Purpose: To evaluate the impact of posterior corneal astigmatism on outcomes with toric intraocular lenses (IOLs).
Setting: Cullen Eye Institute, Baylor College of Medicine, Houston, Texas, USA.
Design: Case series.
Methods: Corneal astigmatism was measured using 5 devices before and 3 weeks after cataract surgery. Toric IOL alignment was recorded at surgery and at the slitlamp 3 weeks postoperatively. The actual corneal astigmatism was calculated based on refractive astigmatism 3 weeks postoperatively and the effective toric power calculated with the Holladay 2 formula. The prediction error was calculated as the difference between the astigmatism measured by each device and the actual corneal astigmatism. Vector analysis was used in all calculations.

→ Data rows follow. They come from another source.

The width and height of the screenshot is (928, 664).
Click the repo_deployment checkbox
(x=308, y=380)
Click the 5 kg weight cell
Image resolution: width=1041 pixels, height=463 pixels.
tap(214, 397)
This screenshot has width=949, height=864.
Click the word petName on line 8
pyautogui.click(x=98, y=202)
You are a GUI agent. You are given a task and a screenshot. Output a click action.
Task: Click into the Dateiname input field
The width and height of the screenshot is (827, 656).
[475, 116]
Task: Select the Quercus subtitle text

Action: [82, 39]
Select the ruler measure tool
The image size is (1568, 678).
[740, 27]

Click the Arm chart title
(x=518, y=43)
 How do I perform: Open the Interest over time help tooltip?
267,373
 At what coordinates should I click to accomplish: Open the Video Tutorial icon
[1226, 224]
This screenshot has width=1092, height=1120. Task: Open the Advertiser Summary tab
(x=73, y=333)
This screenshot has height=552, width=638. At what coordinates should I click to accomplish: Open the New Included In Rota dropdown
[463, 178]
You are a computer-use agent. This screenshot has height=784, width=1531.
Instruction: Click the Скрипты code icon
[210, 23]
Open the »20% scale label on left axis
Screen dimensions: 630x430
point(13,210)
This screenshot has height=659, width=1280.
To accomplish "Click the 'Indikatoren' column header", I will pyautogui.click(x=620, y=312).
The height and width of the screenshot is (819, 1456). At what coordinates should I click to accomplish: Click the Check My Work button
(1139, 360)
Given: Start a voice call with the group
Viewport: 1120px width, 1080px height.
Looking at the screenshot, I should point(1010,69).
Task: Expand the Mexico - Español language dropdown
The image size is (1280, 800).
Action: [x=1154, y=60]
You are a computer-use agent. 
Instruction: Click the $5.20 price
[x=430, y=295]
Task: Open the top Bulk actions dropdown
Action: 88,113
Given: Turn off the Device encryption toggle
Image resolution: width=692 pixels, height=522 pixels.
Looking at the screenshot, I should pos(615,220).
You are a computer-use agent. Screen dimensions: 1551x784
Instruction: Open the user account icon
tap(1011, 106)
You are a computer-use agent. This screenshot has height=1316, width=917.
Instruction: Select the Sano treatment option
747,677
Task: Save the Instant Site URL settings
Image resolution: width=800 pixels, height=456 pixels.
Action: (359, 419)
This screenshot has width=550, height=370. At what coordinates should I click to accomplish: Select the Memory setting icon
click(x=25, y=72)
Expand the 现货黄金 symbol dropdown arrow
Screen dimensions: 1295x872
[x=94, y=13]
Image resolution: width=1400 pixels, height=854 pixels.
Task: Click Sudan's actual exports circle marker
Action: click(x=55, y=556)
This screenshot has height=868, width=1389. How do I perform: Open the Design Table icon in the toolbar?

Results: With the IOLMaster, Lenstar, Atlas, manual keratometer, and Galilei (combined Placido-dual Scheimpflug analyzer), the mean prediction errors (D) were, respectively, 0.59 @ 89.7, 0.48 @ 91.2, 0.51 @ 78.7, 0.62 @ 97.2, and 0.57 @ 93.9 for with-the-rule (WTR) astigmatism (60 to 120 degrees), and 0.17 @ 86.2, 0.23 @ 77.7, 0.23 @ 91.4, 0.41 @ 58.4, and 0.12 @ 7.3 for against-the-rule (ATR) astigmatism (0 to 30 degrees and 150 to 180 degrees). In the WTR eyes, there were significant WTR prediction errors (0.5 to 0.6 diopters [D]) by all devices. In ATR eyes, WTR prediction errors were 0.2 to 0.3 D by all devices except the Placido-dual Scheimpflug analyzer (all P<.05 with Bonferroni correction).
Conclusions: Corneal astigmatism was overestimated in WTR by all devices and underestimated in ATR by all except the Placido-dual Scheimpflug analyzer. A new toric IOL nomogram is proposed.